Whenever that task failed, the rest of the process would abort and I'd get a notification, and come in the next morning to notice the drive for transaction logs was filled to capacity, and so I'd manually truncate them and move on... until the story repeated itself and the transaction logs outgrew the available disk space again.
The "manual truncate" script looks like this:
use Staging; alter database Staging set recovery simple alter database Staging set recovery full dbcc shrinkfile ('Staging_log', 0, truncateonly); go
So I'm growing tired of this, and I decided to try and do things properly instead, and follow the steps here and create an actual maintenance plan:
Thing is, I've never done this before, so I have a few questions:
- Will backing up the transaction logs like this automatically truncate them, or there's something else I need to do?
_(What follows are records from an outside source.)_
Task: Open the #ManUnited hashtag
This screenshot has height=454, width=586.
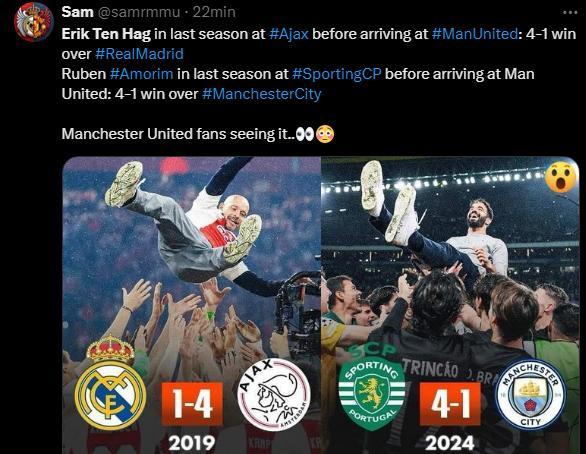Action: click(x=475, y=34)
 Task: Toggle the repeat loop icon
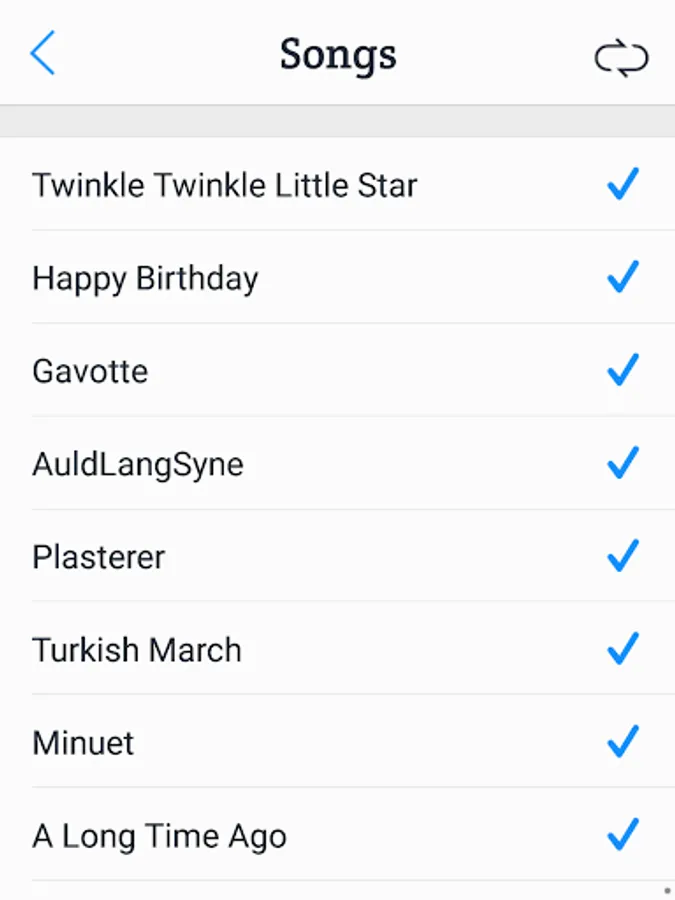(x=621, y=58)
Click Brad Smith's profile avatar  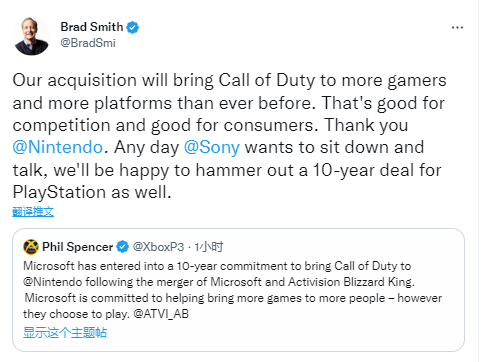tap(32, 36)
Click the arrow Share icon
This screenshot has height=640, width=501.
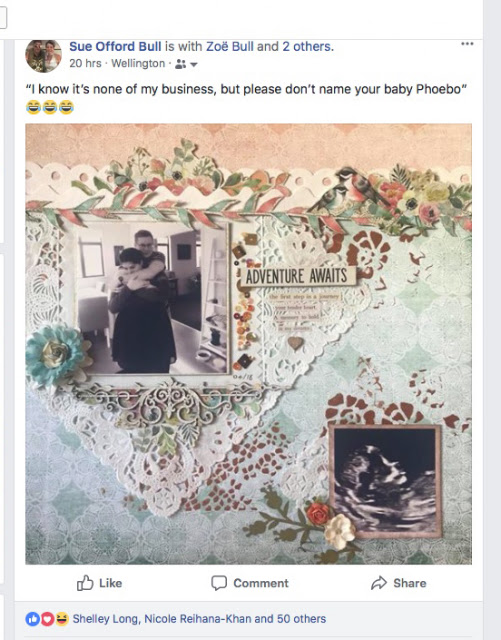pos(379,583)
- Is it okay to run data and transaction log backups concurrently? If not, then what's a proper way of doing this?
- The backup files are being picked up overnight by another process that grabs all the files on the server and stores them elsewhere - would it be a good idea to expire the backup set after 2 days? Do I need to make them expire at all?
- Cleanup tasks respectively remove "old" .bak and .trn files under the subfolders of
G:\Backups. Does that make sense?
- Would it be better to do this in SSIS, so I can fail my ETL if/when the backups fail? Or should my ETL process even care?
Sorry if this is too many questions for one post, if needed I'll edit and ask multiple questions instead - I think they're all tightly related though.